29 settembre

«Seduto in quel caffè
io non pensavo a te
guardavo il mondo che
girava intorno a me».

Un tradimento, sognato o consumato, è il tema di una delle più famose canzoni di Battisti e Mogol. Subito ci torna in mente la melodia e, insieme ad essa, quel sole che cancella tutto, o quasi. Perché resta solo la memoria, sbiadita, del mondo che girava intorno, come dopo una sbronza, e del buio che faceva sparire tutti i punti di riferimento. È 29 settembre, il titolo della canzone, ma anche il giorno in questione, un giorno qualsiasi. Forse fu tra le prime canzoni a rompere l’idillio di quegli amori perfetti, romantici, a volte mielosi cantati da tutti, per raccontare una debolezza che dal buio viene fuori.

Francesca sta sbrigando qualche faccenda in casa quando la radio, che lei ascolta spesso, comincia a diffondere le note di questa nota canzone. Le si stringe il cuore e, benché sia pieno giorno, ritorna per un attimo quel buio innanzi a lei. Aveva 14 anni nel 1967, quando il brano musicale fu pubblicato. Allora non sapeva ancora cosa fosse l’amore.

Oggi al risentirlo piange, perché lo sa, lo ha vissuto, lo sente dentro. E intanto non si accorge che è tornata a casa sua figlia Annalisa, la quale entra in cucina e la sorprende con le lacrime agli occhi.
«Che succede mamma, perché piangi». Cerca di negare l’evidenza, poi deve giustificarsi: «È stato Battisti e quel 29 settembre. Mi ha fatto ricordare tuo padre, quella volta in cui arrivammo a volerci lasciare perché me l’aveva fatta grossa. Avevo deciso di non perdonarlo più. E mi disperavo sentendo questa canzone perché, diversamente da quanto dice il testo, io sapevo perché e lui insisteva a chiedermi scusa. Questo fatto forse non te lo avevo mai raccontato, tu sai solo come è andata a finire». Il racconto è confuso, interrotto dai nodi alla gola, ma Annalisa la abbraccia, non avrebbe mai immaginato che sua mamma custodisse da così tanti anni questo dolore, vedendo con quanto amore continua a curare Gino, suo marito, che è di là, nella stanza da letto non più autosufficiente da quasi cinque anni.

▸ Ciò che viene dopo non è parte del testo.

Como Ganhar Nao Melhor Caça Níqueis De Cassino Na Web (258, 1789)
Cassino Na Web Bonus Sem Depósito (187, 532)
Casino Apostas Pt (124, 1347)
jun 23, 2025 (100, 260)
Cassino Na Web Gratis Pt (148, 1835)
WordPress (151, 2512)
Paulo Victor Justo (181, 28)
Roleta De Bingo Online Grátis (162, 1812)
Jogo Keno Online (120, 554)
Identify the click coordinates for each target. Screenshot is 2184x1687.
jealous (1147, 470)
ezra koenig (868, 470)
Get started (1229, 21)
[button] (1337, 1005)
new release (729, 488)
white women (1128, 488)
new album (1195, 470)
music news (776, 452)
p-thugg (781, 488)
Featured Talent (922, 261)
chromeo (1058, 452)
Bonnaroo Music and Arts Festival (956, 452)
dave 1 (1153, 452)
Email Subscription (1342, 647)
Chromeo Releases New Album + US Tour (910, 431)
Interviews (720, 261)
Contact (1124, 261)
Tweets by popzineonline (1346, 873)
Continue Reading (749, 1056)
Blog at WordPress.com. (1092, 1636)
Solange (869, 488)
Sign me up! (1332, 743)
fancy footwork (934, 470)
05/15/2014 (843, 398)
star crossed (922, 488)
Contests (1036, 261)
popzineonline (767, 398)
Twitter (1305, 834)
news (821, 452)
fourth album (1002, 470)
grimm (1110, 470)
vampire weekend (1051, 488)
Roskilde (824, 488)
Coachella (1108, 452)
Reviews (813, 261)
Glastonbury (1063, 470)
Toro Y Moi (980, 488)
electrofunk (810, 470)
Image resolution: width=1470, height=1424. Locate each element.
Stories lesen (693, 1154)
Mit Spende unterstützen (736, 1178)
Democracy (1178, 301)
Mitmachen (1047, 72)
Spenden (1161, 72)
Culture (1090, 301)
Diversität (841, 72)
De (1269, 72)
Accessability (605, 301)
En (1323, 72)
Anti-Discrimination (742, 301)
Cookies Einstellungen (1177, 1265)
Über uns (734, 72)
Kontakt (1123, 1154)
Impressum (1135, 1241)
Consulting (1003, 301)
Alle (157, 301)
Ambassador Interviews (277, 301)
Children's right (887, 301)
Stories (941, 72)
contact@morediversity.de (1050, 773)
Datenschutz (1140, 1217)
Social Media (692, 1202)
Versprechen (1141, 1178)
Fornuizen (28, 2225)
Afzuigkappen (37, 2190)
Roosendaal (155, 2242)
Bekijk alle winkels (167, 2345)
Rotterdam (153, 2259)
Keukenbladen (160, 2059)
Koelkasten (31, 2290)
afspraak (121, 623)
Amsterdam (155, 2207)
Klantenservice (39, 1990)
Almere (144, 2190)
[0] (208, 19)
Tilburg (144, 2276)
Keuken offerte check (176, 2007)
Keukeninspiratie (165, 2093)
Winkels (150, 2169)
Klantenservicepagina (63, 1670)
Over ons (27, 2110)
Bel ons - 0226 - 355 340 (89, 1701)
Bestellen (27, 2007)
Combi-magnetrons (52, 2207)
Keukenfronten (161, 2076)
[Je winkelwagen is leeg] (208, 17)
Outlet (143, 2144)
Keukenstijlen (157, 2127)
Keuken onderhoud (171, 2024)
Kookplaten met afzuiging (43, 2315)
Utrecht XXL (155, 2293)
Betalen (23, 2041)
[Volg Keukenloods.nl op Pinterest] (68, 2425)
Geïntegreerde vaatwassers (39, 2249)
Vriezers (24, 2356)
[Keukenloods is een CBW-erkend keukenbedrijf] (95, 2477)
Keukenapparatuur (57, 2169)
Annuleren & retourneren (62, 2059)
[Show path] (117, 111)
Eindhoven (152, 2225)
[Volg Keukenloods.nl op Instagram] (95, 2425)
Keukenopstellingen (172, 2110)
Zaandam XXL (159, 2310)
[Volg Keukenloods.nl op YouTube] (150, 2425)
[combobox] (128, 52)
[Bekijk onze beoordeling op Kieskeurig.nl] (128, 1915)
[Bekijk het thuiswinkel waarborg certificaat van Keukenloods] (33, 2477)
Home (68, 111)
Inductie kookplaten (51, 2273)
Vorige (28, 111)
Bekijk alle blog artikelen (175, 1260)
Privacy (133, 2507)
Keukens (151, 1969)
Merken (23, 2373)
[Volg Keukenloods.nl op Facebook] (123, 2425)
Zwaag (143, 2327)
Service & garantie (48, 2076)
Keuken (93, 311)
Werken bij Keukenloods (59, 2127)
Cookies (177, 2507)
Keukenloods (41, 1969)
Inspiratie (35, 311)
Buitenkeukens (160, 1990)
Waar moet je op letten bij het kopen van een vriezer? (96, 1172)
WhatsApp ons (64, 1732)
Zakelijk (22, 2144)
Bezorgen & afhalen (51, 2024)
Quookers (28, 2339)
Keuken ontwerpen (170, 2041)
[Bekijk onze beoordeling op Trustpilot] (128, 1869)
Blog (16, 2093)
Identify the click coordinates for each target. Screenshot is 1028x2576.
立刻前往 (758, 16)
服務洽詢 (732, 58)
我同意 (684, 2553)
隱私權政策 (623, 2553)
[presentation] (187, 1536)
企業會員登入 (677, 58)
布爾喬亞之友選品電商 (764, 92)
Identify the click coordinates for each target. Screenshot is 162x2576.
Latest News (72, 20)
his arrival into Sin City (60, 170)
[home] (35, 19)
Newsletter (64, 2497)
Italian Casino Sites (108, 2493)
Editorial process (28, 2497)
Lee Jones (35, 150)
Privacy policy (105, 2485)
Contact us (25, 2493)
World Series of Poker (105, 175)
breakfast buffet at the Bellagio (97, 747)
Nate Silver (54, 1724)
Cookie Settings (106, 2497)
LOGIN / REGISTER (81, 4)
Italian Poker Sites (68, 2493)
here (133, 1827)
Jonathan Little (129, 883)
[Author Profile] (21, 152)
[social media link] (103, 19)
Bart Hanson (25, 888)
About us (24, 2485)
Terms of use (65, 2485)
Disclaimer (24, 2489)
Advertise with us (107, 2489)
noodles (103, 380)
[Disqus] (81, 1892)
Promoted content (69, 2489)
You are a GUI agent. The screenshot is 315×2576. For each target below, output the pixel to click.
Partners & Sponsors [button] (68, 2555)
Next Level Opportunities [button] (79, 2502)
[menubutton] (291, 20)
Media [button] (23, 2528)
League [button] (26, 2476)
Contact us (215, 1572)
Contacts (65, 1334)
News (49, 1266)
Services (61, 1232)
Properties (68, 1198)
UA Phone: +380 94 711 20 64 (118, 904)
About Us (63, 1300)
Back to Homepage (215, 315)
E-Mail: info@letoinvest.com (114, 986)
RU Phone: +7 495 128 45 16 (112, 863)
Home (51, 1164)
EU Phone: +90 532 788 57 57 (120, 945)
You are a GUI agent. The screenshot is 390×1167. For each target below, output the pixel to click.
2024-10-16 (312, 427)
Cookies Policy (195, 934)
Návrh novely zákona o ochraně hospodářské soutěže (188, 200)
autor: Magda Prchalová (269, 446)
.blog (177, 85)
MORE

Francesca si asciuga gli occhi con un fazzoletto di carta, poi rompe il silenzio che è calato pesante.
«Non ho mai avuto il coraggio di dirlo a nessuno, perché avevo dovuto lottare tanto con i miei per convincerli a farmi sposare con lui». Torna io silenzio, poi aggiunge: «Decisi la Domenica successiva di andare con zia Lella a Monte Sant’Angelo, lei ci è andata sempre tutti gli anni fino all’ultimo. All’epoca era il luogo più distante che potessi desiderare di raggiungere, e avevo bisogno di fuggire. Lì, scesa nella grotta di San Michele, mi inginocchiai. C’era esposto il Santissimo. Piani e piansi e piansi ancora. Poi decisi di andare a confessarmi: avevo bisogno di parlarne. Dissi tutto, la grata mi aiutò a sentirmi libera e non giudicata. Poi una flebile voce dall’altra parte mi disse: “L’amore vero non è quello che non viene mai ferito, offeso, a volte ucciso. L’amore vero è quello che, nonostante le ferite, risorge come il sole nonostante la notte, come Cristo dopo la morte. Non è stato il Suo amore più forte del tradimento dell’uomo? Fermati ancora, prega con fede, verifica il tuo amore e chiedi a San Michele che, se non è vero ti dia la forza di cambiare strada, ma se è vero ti dia la gioia di risorgere”.

Quel confessore mi fece sentire libera, perché non mi aveva detto di amarlo per forza e basta, ma mi aveva aperto il cuore a guardare l’amore di Cristo e su quello valutare la verità del mio amore.
Tornai a casa, furono giorni duri. Poi decidemmo di parlarne io e tuo padre. Fu il giorno più difficile e più bello della mia vita. Ci guardammo soltanto, perché poi le lacrime presero il posto delle parole. Capimmo che il nostro amore era vero. Era il 29 settembre, San Michele. Per questo chiamammo il nostro primo figlio Michele. E da allora ogni giorno passo almeno un attimo dalla chiesa, guardo il tabernacolo, piango perché so cos’è l’amore vero, so che il nostro è amore vero, so che un 29 settembre è stato il giorno in cui abbiamo scoperto di amarci davvero».